Four Israelis were reported killed and several others were wounded Wednesday night in a gun attack in an Israeli shopping mall, police said.
Two attackers, whom police described as relatives in their 20s from the Hebron area, were captured.
The attack took place at the Sarona Market, a popular indoor/outdoor culinary market in central Tel Aviv that draws crowds of shoppers and diners, officials said. The mall is near national military headquarters.
"Two terrorists opened fire at civilians," Tel Aviv district police commander Moshe Edri said, adding that one of the detained attackers was being treated for a gunfire wound.
Among the developments:
- Police said the gunmen were Palestinians from village of Yatta, near the city of Hebron in the West Bank.
- Israeli Prime Minister Benjamin Netanyahu met with his defense minister and security leaders and then traveled to the scene. He called the attack a "cold blooded murder by despicable terrorists."
- Hamas, the Islamic militant group that rules Gaza, welcomed the attack but did not claim responsibility for it.
- The U.S. condemned the "horrific terrorist attack" and said it is in contact with Israeli authorities.
A witness, Avraham Liber, said he was sitting at the restaurant Max Brenner with friends when he heard gunshots and saw one of the attackers rise from a seat at a nearby cafe.
"He got up, he had a rifle in his hand," Liber said. "He was just shooting point blank at people sitting down."
Yoni Yagodovsky, a spokesman for Israel's emergency rescue service, Magen David Adom, told MSNBC that in addition to the dead there were several wounded, some of them seriously. Because people scattered from the gunfire, rescue workers found victims in about five different areas of the mall, he said.
Another witness, Eyal Oved, told Reuters that he was attending a business meeting when he heard what sounded like a machine gun firing 30 or 40 rounds. He ran to the scene and saw two people wounded in a restaurant.
A police spokesman confirmed four Israelis were killed in the attack.
Netanyahu called the attack "a savage crime" and said the bloodshed could have been worse but for the "the resolute action of citizens, of security people, police."
"This is a savage crime of murder and terrorism in the heart of Tel Aviv. It's done by criminal terrorists who don't value human life, who are willing to murder innocent citizens who were sitting in a coffee shop," Netanyahu said.
"We are going to take the necessary steps to attack the attackers and to defend those who need to be defended," he said.
The U.S. State Department condemned the attack and said the U.S. is in contact with Israeli authorities.
"The United States condemns today's horrific terrorist attack in Tel Aviv in the strongest possible terms," State Department deputy spokesperson Mark Toner said in a statement. "These cowardly attacks against innocent civilians can never be justified," Toner said.
The attack raised concerns of a renewal of street attacks by Palestinians against Israelis. While Hamas did not claim responsibility, the group later issued an official statement promising the "Zionists" with more "surprises" in the Muslim holy month of Ramadan.
A series of stabbings began last October and lasted several months. The attacks left 28 Israelis and two Americans dead, the AP reported; about 200 Palestinians, most of whom the government described as attackers, were killed during that time.
Israel's ambassador to the United Nations, Danny Danon, called on the Security Council to condemn the attack and drew comparisons to terror attacks in other cities.

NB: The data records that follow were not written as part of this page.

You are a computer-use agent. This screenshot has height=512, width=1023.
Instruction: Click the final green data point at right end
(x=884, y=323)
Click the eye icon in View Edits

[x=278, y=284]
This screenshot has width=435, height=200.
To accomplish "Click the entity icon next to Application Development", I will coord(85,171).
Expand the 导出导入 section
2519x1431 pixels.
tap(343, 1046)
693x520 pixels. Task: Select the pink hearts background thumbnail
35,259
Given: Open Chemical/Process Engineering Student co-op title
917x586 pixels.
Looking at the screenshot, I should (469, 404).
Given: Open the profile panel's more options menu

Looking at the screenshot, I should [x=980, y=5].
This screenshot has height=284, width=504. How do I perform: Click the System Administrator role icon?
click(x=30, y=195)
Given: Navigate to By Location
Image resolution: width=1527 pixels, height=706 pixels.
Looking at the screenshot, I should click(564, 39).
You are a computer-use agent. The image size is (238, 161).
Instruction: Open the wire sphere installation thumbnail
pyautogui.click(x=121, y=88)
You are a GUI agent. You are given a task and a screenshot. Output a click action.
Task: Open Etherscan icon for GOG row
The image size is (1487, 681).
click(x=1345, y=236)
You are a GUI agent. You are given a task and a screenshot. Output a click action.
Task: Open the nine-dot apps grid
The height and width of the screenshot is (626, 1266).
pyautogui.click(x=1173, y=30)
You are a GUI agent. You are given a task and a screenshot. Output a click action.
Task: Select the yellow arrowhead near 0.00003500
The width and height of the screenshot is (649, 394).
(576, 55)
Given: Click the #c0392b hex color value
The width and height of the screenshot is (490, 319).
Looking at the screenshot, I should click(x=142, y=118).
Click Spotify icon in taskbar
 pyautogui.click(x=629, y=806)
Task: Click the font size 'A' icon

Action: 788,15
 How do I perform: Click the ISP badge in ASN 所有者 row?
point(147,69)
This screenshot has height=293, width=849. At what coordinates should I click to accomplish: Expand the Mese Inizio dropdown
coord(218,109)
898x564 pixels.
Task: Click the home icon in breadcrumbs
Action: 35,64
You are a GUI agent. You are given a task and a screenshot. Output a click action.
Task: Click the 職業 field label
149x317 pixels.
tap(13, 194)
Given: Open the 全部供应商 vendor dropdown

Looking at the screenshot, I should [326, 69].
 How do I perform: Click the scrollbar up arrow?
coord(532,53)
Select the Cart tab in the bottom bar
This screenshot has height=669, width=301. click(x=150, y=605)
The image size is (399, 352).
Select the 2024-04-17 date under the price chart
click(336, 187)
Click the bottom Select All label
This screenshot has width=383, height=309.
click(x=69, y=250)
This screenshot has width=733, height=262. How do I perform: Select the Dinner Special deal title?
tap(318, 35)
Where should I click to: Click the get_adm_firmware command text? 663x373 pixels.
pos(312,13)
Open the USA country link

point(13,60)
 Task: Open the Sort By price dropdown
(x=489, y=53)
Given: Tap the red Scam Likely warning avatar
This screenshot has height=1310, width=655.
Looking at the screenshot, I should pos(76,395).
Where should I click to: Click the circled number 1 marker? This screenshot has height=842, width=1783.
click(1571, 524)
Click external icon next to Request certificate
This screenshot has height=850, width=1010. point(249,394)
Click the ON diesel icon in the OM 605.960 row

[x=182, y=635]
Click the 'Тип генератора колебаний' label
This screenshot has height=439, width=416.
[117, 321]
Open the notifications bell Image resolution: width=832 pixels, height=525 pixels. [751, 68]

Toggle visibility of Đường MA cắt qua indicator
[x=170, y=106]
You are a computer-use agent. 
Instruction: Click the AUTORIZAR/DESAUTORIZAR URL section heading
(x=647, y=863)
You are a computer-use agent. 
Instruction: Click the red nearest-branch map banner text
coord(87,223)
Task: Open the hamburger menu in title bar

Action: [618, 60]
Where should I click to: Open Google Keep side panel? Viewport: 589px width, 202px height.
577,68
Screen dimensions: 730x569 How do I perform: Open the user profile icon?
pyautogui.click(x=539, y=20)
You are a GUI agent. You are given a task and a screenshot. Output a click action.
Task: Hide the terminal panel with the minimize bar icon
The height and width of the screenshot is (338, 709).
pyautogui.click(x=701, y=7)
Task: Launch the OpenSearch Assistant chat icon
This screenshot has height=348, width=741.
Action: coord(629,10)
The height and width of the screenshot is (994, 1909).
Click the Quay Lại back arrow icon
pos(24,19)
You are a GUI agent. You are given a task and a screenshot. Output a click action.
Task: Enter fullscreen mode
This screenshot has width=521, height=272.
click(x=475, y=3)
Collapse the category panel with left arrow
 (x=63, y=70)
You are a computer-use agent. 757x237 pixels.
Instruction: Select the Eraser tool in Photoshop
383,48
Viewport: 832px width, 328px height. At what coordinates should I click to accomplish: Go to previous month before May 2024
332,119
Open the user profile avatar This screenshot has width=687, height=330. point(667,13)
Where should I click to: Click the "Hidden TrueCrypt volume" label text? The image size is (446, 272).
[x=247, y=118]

"Today's heinous attack sadly proves that when the international community refuses to condemn terror against Israelis, the next attack is only a matter of time," Danon said in a statement. "Terror in Tel Aviv must be treated the same as terror in Paris or Istanbul."
U.S. Secretary-General Ban Ki-moon did condemn the attack, and expressed his condolences to the families of the victims and the government of Israel. "There is no justification for terrorism nor for the glorification of those who commit such heinous acts," his spokesperson said in a statement.
"The Secretary-General is shocked that the leaders of Hamas have chosen to welcome this attack and some have chosen to celebrate it," the statement said. "He calls upon the Palestinian leadership to live up to their responsibility to stand firmly against violence and the incitement that fuels it."
Tel Aviv Mayor Ron Huldai visited Ichilov Hospital after the shooting, vowing that the city would "continue with our lives." He said additional forces were on hand in response to the attacks.
Tel Aviv's city hall was illuminated with the flag of Israel overnight. "Sad night, but this city WILL NOT stop!" the city announced on its Twitter page.
Presumptive Democratic presidential nominee Hillary Clinton condemned the "heinous terrorist attack." She said in a statement she stands "in unwavering support of the country's right to defend itself," and said "Israel's security must remain non-negotiable."